Re: Poll: pure SCRAM versa SCRAM-as-GS2

[Chris Newman <Chris.Newman@sun.com>]

I have evaluated both specifications in detail and reviewed the list 
traffic.

Brief conclusions:

Given a choice between these two approaches I oppose auth-scram-gs2-00.txt 
and support auth-scram-09.txt.

However, I believe the WG should evaluate the proposal Nico made on 2/17. 
The crux of that proposal is to change GS2 to remove support for SASL 
security layers and remove use of the GSS_Wrap function (which adds the 
unnecessary hash operation).  Doing so is likely to simplify auth-scram-gs2 
to the point where I would be comfortable with that approach.
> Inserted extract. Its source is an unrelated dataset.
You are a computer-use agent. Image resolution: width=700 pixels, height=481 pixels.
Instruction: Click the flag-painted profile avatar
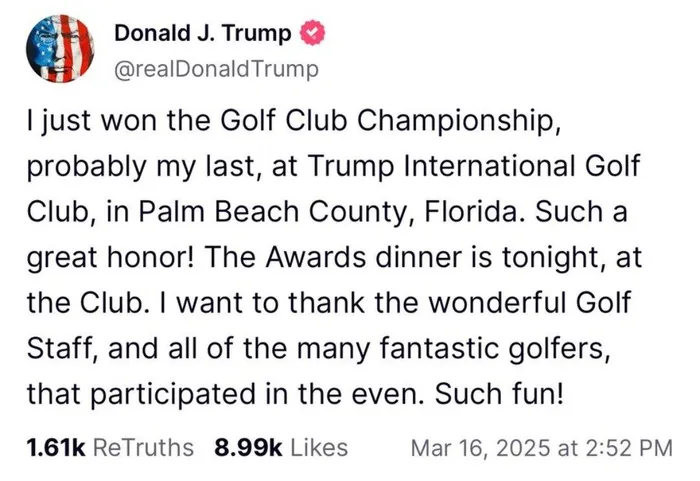tap(60, 49)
Technical basis for my position:

I recognize some benefit from having a GSSAPI implementation of SCRAM 
visible through a GS2 SASL mechanism interoperate with a pure SASL SCRAM 
implementation.  However, if there were separate GSSAPI SCRAM and SASL 
SCRAM mechanisms, I believe implementers would make them interoperate when 
it was important to do so, just as some SASL implementers have supported 
non-standard SASL mechanisms like LOGIN, GSS-SPNEGO, and NTLM.  So I 
consider that benefit to be "modest".

The present formulation of auth-scram-gs2-00 is significantly more complex 
than auth-scram-09 (ABNF is roughly twice the size).  This additional 
complexity provides no _functionality_ improvements over scram-08 but 
requires additional hash-function computation and verification, extra 
binary encoding, and additional escaping.  The additional hash-function 
computation, in particular, has a non-obvious function and the mechanism 
would appear to work fine in most cases (succeeding with valid password, 
failing with invalid password) if an implementer simply chose not to verify 
the additional hash.  That creates a new opportunity for a security 
vulnerability in auth-scram-gs2 that does not exist in auth-scram.  That's 
over and above the additional security vulnerably risk from the necessarily 
larger code quantity.  So I consider the interop benefit to be outweighed 
by the security risk.

Further, I consider the need to have SCRAM supplant CRAM and DIGEST a 
higher priority than making SCRAM compatible with GS2.  The overall 
additional complexity of auth-scram-gs2-00 puts that primary goal in 
significant jeopardy to achieve what I consider a secondary goal.  That 
tradeoff is not acceptable to me.

If I understand Nico's proposal on 2/17 correctly, it could simplify the 
difference between auth-scram-09 and auth-scram-gs2 to just a blob at the 
beginning of the first client message.  If it's possible to do that, then I 
would support doing so.

		- Chris

--On February 5, 2009 21:14:04 +0000 Alexey Melnikov 
<alexey.melnikov@isode.com> wrote:

>
> Folks,
> I would like to solicit feedback from people regarding the choice between
> 2 SCRAM versions:
>  http://tools.ietf.org/id/draft-newman-auth-scram-08.txt
> and
>  http://tools.ietf.org/id/draft-newman-auth-scram-gs2-00.txt
>
> You can use the following URL to see changes between them:
> http://tools.ietf.org//rfcdiff?url1=http://tools.ietf.org/id/draft-newman
> -auth-scram-08.txt&url2=http://tools.ietf.org/id/draft-newman-auth-scram-
> gs2-00.txt
>
> Please send your opinion on which version you prefer (and a short
> explanation of why) to the mailing list, or say if you need more
> information.
>
> I would like to get all answers before February 19th, please.